Comput Biol Med. 2025 Sep;196(Pt C):110978. doi: 10.1016/j.compbiomed.2025.110978. Epub 2025 Aug 20.

BACKGROUND

Acute myeloid leukemia (AML) is one of the most aggressive hematological malignancies, characterized by mutations in progenitor cells that disrupt normal apoptosis and cellular differentiation, leading to the uncontrolled proliferation of immature myeloid blasts. Mutations in oncogenes and tumor suppressor genes play a crucial role in this process by promoting unchecked cell division and compromising regulatory control over the cell cycle.

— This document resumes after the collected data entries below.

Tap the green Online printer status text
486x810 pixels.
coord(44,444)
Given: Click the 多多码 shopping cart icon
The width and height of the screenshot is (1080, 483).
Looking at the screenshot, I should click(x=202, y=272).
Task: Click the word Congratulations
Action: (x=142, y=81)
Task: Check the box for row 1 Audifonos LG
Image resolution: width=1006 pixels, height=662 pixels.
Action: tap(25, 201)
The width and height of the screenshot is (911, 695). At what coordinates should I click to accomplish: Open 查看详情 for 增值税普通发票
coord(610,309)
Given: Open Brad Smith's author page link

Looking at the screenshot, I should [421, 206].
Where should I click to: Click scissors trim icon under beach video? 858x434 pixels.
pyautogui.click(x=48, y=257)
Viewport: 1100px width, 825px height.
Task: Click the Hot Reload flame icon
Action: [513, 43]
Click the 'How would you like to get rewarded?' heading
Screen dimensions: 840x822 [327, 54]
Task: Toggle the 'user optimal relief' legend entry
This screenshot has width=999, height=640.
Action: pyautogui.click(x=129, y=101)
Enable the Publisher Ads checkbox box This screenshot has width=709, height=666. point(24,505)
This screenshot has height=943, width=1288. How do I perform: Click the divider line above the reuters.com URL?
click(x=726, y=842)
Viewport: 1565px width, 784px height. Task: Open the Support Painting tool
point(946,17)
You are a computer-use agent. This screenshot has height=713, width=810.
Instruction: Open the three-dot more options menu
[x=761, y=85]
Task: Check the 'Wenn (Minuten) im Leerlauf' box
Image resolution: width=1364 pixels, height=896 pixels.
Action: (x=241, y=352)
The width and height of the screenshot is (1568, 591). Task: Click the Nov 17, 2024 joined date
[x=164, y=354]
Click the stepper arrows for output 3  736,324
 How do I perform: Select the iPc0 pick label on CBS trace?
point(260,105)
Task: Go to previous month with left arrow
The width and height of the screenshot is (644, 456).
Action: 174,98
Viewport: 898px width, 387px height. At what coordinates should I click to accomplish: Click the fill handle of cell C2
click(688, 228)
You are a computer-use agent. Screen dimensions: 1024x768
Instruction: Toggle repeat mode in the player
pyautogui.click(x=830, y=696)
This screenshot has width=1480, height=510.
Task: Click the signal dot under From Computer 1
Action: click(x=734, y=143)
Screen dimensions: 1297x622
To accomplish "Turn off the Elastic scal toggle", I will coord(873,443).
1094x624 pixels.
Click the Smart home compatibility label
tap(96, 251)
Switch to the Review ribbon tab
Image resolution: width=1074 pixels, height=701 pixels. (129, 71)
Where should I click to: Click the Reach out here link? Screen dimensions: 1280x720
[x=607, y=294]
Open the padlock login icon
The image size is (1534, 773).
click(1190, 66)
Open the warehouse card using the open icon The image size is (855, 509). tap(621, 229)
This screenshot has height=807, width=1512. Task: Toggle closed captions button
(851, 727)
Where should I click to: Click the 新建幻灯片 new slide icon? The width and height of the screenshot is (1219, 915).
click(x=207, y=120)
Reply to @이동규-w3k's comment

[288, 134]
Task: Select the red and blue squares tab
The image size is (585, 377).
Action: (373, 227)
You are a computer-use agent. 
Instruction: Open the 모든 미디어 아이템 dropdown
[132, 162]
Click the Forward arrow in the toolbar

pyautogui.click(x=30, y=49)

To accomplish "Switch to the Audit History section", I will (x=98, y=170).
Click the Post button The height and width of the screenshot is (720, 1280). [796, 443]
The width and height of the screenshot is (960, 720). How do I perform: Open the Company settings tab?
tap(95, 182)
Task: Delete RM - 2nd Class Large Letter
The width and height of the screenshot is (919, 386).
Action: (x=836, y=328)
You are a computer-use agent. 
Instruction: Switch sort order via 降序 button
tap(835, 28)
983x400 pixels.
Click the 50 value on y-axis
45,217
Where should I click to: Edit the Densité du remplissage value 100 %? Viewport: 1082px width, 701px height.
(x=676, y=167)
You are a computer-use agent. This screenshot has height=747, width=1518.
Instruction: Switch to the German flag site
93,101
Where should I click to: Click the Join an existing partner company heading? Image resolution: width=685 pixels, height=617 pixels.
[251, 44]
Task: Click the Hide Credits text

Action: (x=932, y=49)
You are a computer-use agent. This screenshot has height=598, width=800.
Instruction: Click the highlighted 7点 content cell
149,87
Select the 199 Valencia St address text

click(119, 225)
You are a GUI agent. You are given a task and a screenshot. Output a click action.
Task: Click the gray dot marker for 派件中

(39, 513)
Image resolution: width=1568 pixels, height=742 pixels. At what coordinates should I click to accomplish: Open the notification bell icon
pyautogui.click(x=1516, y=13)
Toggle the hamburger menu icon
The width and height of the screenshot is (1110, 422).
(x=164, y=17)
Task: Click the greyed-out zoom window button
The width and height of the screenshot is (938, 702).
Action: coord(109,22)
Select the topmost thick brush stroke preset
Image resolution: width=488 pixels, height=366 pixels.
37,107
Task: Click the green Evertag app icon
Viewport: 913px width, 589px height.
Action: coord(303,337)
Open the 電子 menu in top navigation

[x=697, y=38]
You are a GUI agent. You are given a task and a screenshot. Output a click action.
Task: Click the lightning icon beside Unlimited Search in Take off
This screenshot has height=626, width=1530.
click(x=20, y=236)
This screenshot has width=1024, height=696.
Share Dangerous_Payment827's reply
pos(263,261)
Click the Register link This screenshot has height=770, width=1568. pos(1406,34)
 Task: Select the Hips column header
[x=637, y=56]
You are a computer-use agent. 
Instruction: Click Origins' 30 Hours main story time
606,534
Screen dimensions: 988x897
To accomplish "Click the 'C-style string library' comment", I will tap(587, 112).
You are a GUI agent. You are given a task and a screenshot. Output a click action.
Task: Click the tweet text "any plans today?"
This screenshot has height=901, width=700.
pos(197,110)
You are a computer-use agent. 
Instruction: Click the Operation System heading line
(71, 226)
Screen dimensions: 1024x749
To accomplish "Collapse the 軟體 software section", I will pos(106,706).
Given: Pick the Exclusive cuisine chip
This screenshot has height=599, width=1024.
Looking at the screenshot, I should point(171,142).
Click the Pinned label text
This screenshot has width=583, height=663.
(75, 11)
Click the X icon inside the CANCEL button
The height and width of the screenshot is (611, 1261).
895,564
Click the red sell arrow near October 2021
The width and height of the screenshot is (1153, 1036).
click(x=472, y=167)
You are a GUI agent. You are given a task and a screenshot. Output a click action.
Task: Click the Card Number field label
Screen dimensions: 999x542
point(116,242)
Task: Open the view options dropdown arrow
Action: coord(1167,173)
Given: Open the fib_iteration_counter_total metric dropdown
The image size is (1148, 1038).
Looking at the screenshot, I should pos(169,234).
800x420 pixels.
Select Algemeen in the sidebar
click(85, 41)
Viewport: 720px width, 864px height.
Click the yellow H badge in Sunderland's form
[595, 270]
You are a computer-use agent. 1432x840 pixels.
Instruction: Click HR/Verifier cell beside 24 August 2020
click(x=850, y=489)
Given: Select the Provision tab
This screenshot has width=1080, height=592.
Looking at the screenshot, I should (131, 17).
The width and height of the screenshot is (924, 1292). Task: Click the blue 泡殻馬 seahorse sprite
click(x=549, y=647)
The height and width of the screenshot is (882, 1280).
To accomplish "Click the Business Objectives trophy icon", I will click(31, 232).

This study aimed to identify microRNAs (miRNAs) that regulate these oncogenes and tumor suppressor genes in AML.

METHOD

We analyzed RNA-seq data from the TCGA-LAML (The Cancer Genome Atlas - Acute Myeloid Leukemia) project accessed through the GDC (Genomic Data Commons) portal. Using the DESeq2 package in R, we identified significantly dysregulated genes. To characterize biological functions, we performed Gene Ontology (GO) and KEGG pathway enrichment analyses. For clinical correlation, we assessed prognostic significance through Kaplan-Meier survival analysis using survival and survminer R packages. Finally, we predicted miRNAs targeting the identified oncogenes and tumor suppressor genes by integrating data from both experimentally validated and computational prediction databases.

RESULTS

DESeq2 analysis revealed thirteen oncogenes and twelve tumor suppressor genes with significant differential expression. Survival analysis indicated that the majority of these genes were associated with poor prognosis, with hazard ratios exceeding 1, reflecting their potential role as high-risk markers. A total of 14 miRNAs were identified as regulators of these genes.

CONCLUSIONS

Among the 14 miRNAs, six (hsa-miR-15a, hsa-miR-1236, hsa-miR-124, hsa-miR-4755, hsa-miR-5006, and hsa-miR-195) were found to regulate both oncogenes and tumor suppressor genes. These miRNAs may serve as promising candidates for targeted therapies, potentially enhancing survival outcomes in AML patients.